A full-size SUV has been missing from the German automaker’s lineup until now, while the brand rolled out small crossover after small crossover. Finally, we get a large three-row luxo-mobile to take on vehicles like the Cadillac Escalade, Lincoln Navigator, Range Rover and Mercedes-Benz GLS.
First let’s take a look at the styling. I find it actually quite pretty all around. The new BMW design language here is sleeker and smoother than their previous SUVs. I’ll even take that large front grille no problem, despite many people’s grumblings about it.
The behemoth is 5,151 millimetres in length, 2,000 millimetres wide and 1,805 millimetres tall with a wheelbase of 3,105 millimetres. It has large windows, high ground clearance, a long roofline and a two-section split tailgate for easier access. Detailing includes extensive chrome elements, standard LED headlights and optional BMW Laserlight headlights. 20-inch wheels are standard and you can upgrade to 21- and 22-inch wheels if you so desire.
Moving on to the interior we have a luxurious cabin that is large with a ton of space. The captain’s chairs in the middle row provide easy access to third row which will comfortably seat adults which is rare for third rows. What I don’t like is the electric operation of these seats if you need to fold them down. You must push a button and wait for the operation to complete. To make matters worse, there was a system error preventing me from folding down the middle row altogether. I tried troubleshooting it online but to no avail. I needed to transport something large and the BMW wasn’t going to allow it.
Aside from that, the X7 cabin is a wonderous place to be. The layout will be familiar to any BMW owner with a crystal gear shift lever, modernized dash layout and many features such as heated or cooled cupholders, four-zone climate control, massaging seats, a large panoramic roof, LED mood lighting and a 12.3-inch touchscreen infotainment screen. The seats and steering wheel are still as ultra-comfortable as ever.
The X7 has BMW’s seventh-generation iDrive infotainment system with sharper resolution, better graphics and less response time. Everything is fully-customizable in terms of digital design. The instrument screen behind the steering wheel is also 12.3 inches in size and your customizations can be stored in a cloud and follow you to other BMW vehicles should you have more of them. BMW Live Cockpit Professional allows you say “Hey BMW..” and ask the vehicle to perform basic functions with fairly good accuracy. and an efficient BMW
iDrive has a very intuitive interface that is easy to use, in particular because of the rotary dial located on the lower center console. It’s always been the best way to operate a system because it lets the driver’s eyes stay close to the road while not having to reach or lean. I didn’t even use the touchscreen because it’s not necessary.
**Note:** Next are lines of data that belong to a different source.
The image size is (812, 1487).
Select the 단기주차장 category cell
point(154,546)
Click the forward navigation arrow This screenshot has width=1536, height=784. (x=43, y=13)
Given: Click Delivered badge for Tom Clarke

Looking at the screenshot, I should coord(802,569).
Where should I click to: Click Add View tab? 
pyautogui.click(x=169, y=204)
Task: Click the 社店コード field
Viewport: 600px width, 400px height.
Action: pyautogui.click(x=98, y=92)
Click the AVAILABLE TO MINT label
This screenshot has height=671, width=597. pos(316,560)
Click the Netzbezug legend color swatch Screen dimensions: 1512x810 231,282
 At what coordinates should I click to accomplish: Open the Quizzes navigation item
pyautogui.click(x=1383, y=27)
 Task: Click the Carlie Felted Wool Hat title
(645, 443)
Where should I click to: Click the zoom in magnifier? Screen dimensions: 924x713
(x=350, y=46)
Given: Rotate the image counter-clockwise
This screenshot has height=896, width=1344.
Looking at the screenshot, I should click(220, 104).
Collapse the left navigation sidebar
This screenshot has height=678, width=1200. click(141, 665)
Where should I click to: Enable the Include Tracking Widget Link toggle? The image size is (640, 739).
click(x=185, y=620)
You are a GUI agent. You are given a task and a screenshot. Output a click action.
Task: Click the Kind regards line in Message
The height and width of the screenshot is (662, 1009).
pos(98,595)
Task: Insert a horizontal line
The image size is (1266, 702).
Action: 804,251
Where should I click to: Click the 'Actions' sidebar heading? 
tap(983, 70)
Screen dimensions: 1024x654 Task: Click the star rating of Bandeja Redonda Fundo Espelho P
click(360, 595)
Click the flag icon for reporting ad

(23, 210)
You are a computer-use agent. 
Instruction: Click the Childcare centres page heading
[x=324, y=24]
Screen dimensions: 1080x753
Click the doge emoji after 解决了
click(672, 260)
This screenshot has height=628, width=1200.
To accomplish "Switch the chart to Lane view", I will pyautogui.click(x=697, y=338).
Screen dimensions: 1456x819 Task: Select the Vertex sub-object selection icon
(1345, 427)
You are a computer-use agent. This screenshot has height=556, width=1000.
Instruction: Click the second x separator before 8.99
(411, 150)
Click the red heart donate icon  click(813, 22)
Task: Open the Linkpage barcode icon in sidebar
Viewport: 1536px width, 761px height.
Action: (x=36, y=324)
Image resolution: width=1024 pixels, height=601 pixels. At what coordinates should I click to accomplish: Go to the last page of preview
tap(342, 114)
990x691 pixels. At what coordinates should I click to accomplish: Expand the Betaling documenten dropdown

Using an application such as Waze via CarPlay is surprisingly easy as turning the rotary dial flips the cursor around the screen intelligently. There are known connectivity issues with the wireless CarPlay feature that hopefully BMW gets sorted out quickly.
I’d like to see a change in the climate controls. The buttons are too small and they are not dials. In the spring and fall months where there are often wild temperature wings, it’s often necessary to adjust the temperature and fan speed frequently and it’s not the easiest thing to do.
For a large SUV, the X7 certainly didn’t feel like one on the road. I felt like I was driving the smaller and sportier X5. The suspension is tuned to keep the driver in communication with the road while simultaneously deliver a smooth and quality ride. Steering is quick and nimble and you can toss the vehicle around with surprising accuracy.
Under the hood of the X7 xDrive 40i is a 3.0-litre inline six-cylinder motor making 335 horsepower and 332 lb-ft of torque. While the motor was up to the job, the X7 could have used a little more oomph when really pushed. To get that you’ll need to upgrade to the xDrive 50i model which sports a twin-turbo 4.4-litre V8 engine making 445 horsepower and 479 lb-ft of torque mated to an eight-speed transmission.
To get this beast of an SUV you’ll need to open your wallet. It’s starting price is a whopping $92,500. With the Premium excellence package, M Sport Package and a few standalone options, the final sticker price was $114,850 for this tester.
BMW has a nice package here which will do well against much of the competition. The price point likely doesn’t even matter to most of the prospective buyers anyways. In terms of luxury and performance in a familiar brand, the X7 fits in perfectly.